Geschrieben von Ralph Troppmann am Sonntag, 13. Februar 2022 in Literatur

David Gerrold: Hella. DAW Books, New York 2022. ISBN 978-0-7564-1658-4, 441 Seiten

Wow, endlich mal wieder ein neuartiges Setting, gewürzt mit einigen Ideen zu unverkrampfteren Gesellschaftsentwürfen. Worum geht es?

Kyle lebt mit seiner Mutter und seinem Bruder auf Hella, einem Planeten, der von menschlichen Kolonisten besiedelt wurde. Wobei das auf Hella nicht ganz so einfach ist - der Planet hat einige Besonderheiten. So ist die Gravitation niedriger und der Sauerstoffanteil in der Atmosphäre höher als auf der Erde. Folglich ist die Flora und Fauna anders ausgeprägt, größer halt. Viel größer. Bäume werden schon mal drei Meilen hoch, die einheimischen Saurier riesig. 
Durch die klimatisch extremen Jahreszeiten ziehen die Menschen regelmäßig zwischen Sommerland und Winterland um.

In dieser Situation muss jeder mit anpacken, da die Kolonie noch klein ist, wird jede Hilfe gebraucht. Kyle ist, nun ja, etwas anders, er denkt sehr schnell, dafür tut er sich mit Emotionen und den Zwischentönen menschlicher Kommunikation schwer.
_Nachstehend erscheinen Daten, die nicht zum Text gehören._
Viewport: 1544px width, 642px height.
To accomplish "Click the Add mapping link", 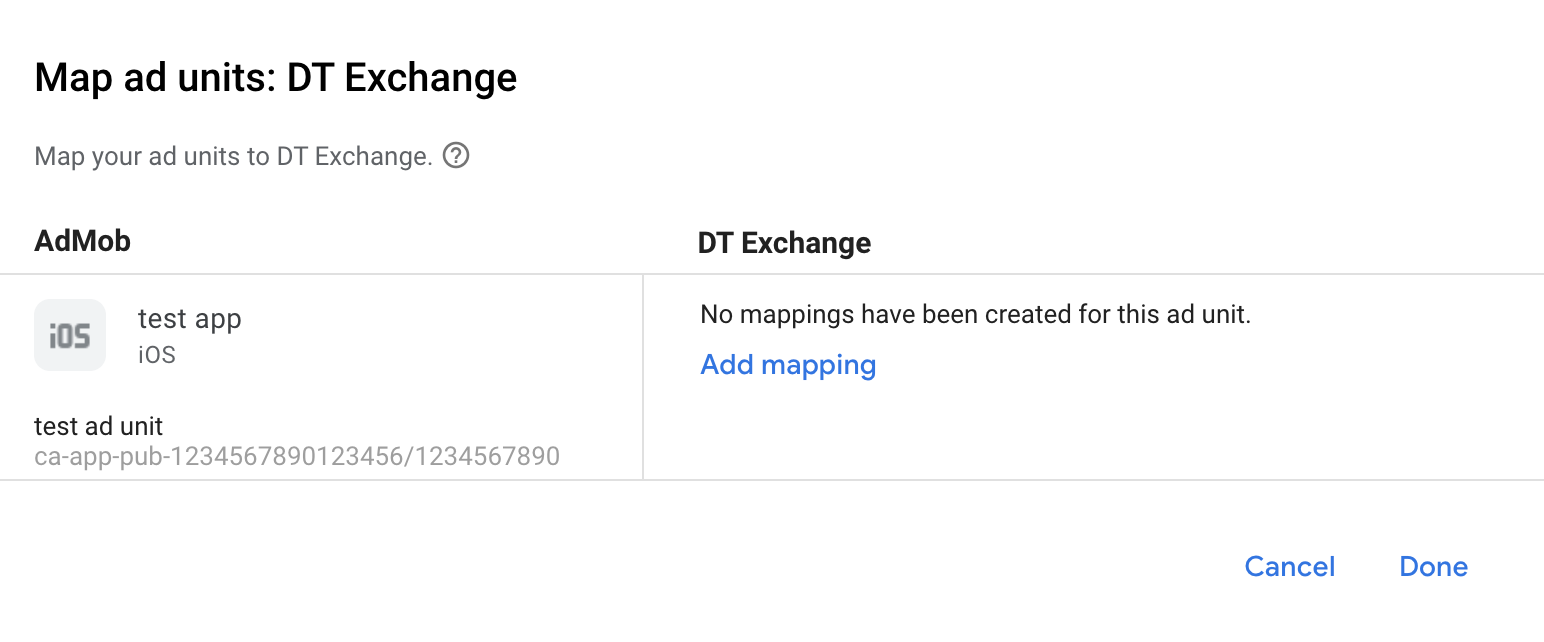I will coord(788,365).
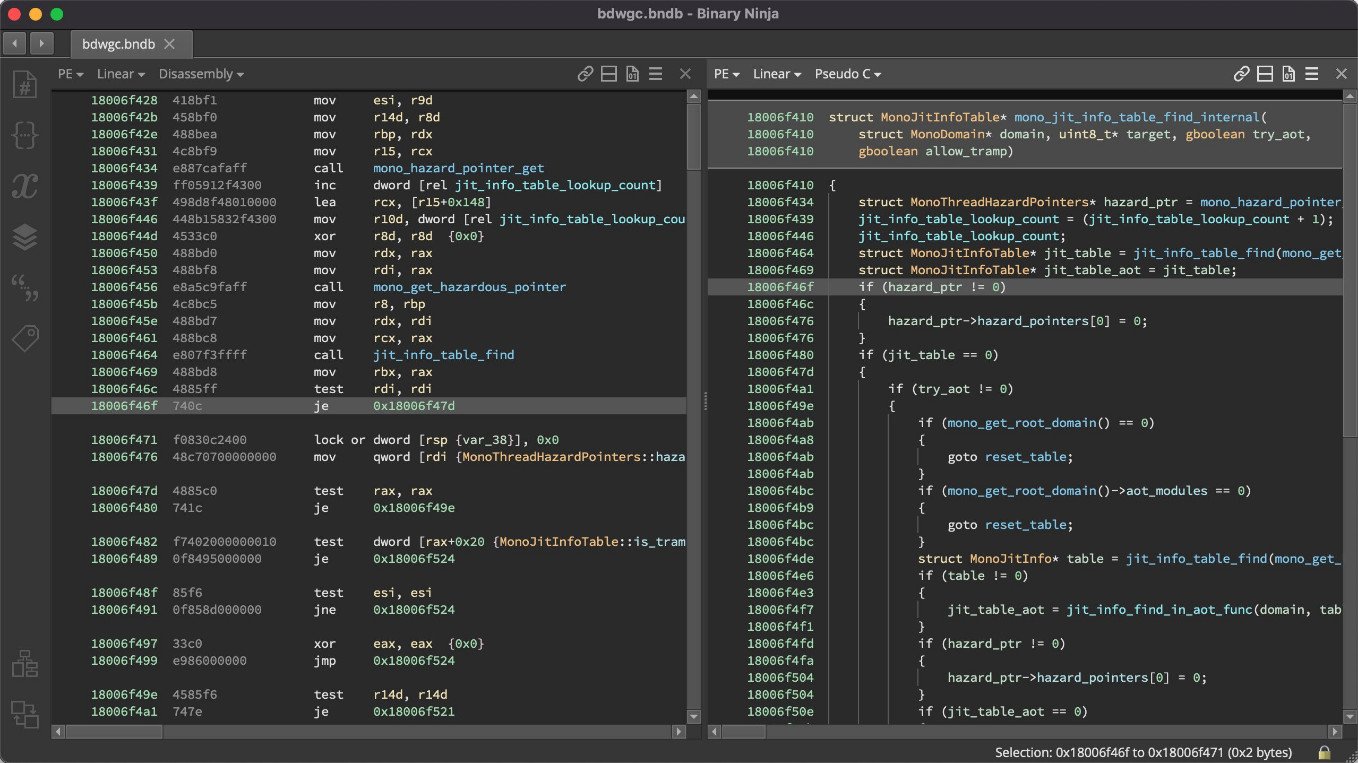Select the bdwgc.bndb tab

click(118, 44)
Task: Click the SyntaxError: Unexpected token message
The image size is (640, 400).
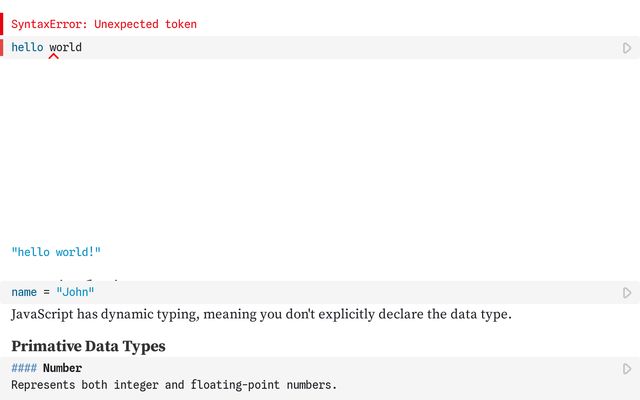Action: click(104, 24)
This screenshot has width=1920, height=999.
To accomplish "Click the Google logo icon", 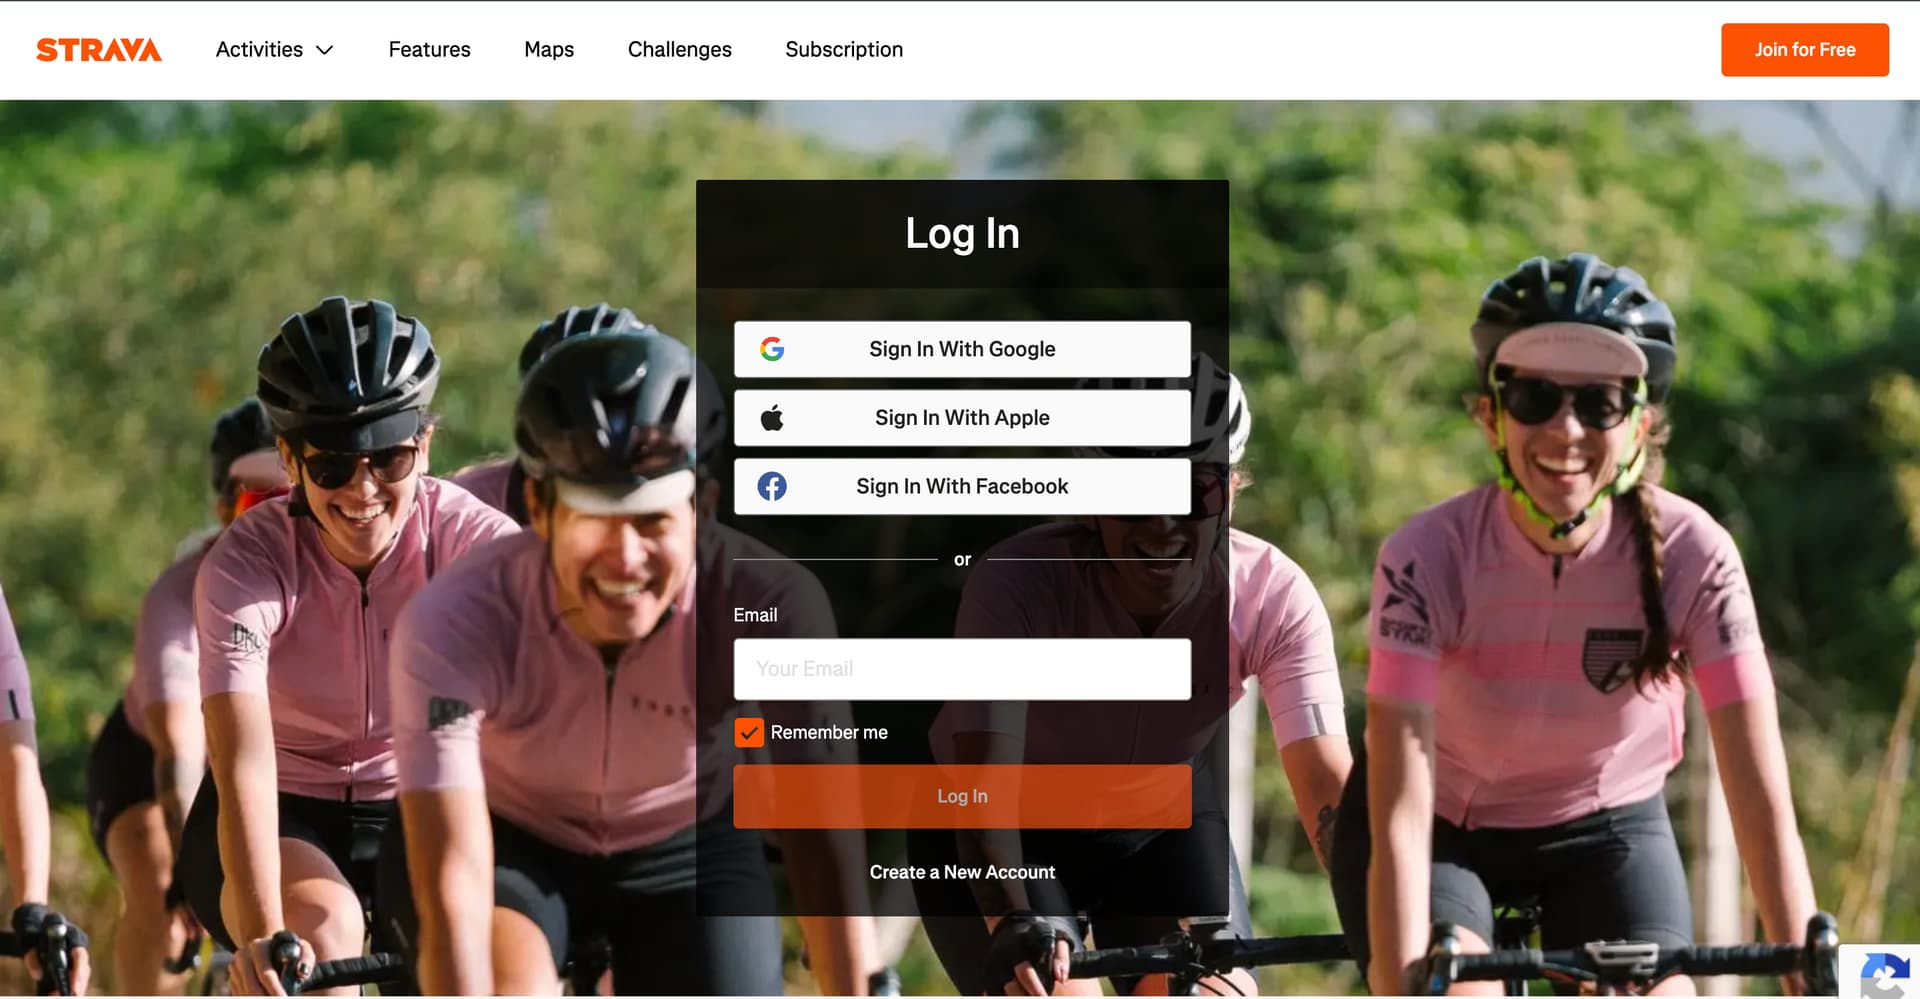I will coord(771,349).
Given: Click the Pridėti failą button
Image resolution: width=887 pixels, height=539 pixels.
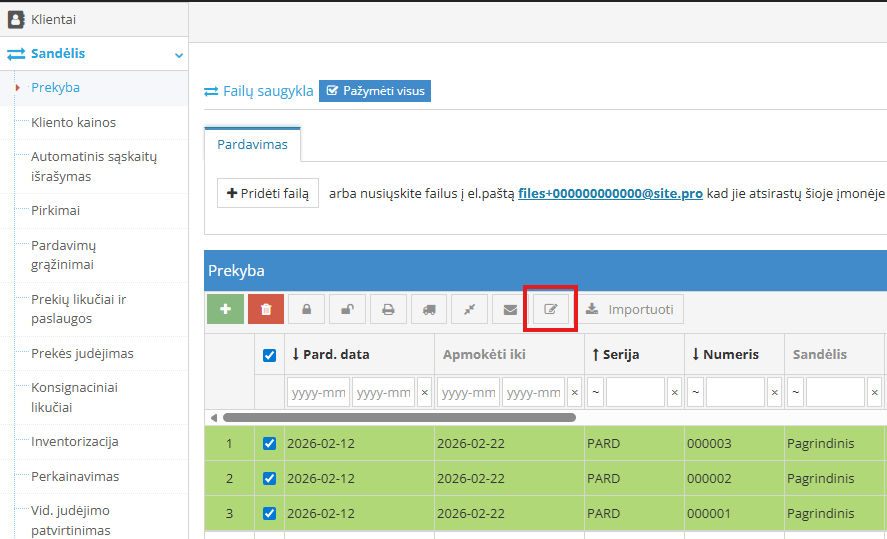Looking at the screenshot, I should [x=268, y=193].
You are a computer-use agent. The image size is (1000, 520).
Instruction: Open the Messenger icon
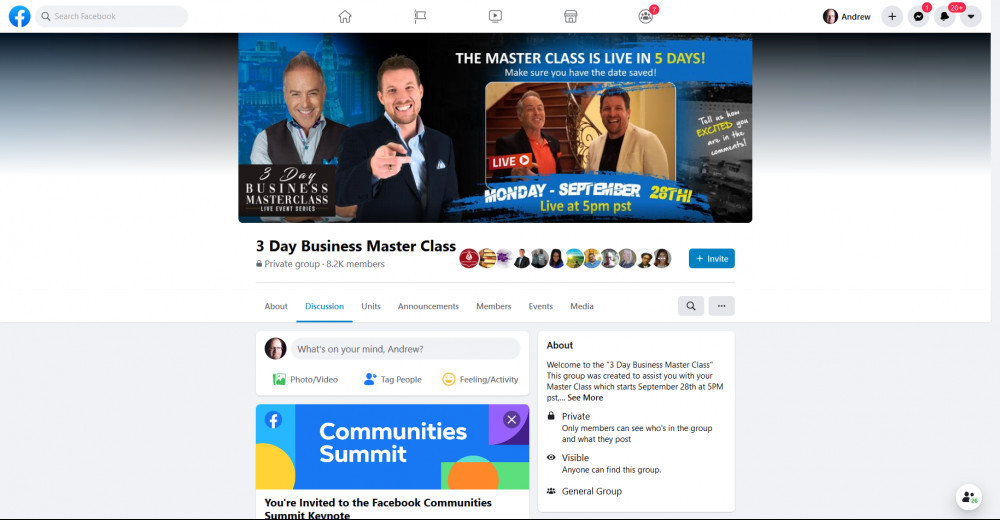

Doch für ihn findet sich eine große Aufgabe: er dokumentiert und beschreibt das Leben auf Hella für die neuen Kolonisten, die sich mit einem Raumschiff im Anflug befinden. Denn, so ergab die Erfahrung, viele der anfänglichen Verluste sind der Unerfahrenheit von Neuankömmlingen geschuldet.

Doch auch in der kleinsten Ansiedlung von Menschen kommt es zu Fehlentwicklungen, die sich hier langsam aber deutlich entwickeln und das Zusammenleben in der bisherigen, fragilen Form stark gefährden. Kyle spielt eine große Rolle im Versuch, das zu verhindern.

Allein die Beschreibung der Welt Hella ist schon interessant. Noch spannender fand ich die so nebenbei beschriebene Gesellschaftsordnung, die auch familiäre Gemeinschaften in gleichgeschlechtlicher Weise, aber auch mit mehreren Müttern oder Vätern ermöglicht. Ja sogar das eigene Geschlecht lässt sich verändern, auf Wunsch sogar mehrfach. In der beschriebenen Gesellschaft kommt das sehr nachvollziehbar und schon fast gewöhnlich herüber, für mich durchaus ein Gedankenanstoß.

Ich kann dieses Buch uneingeschränkt empfehlen.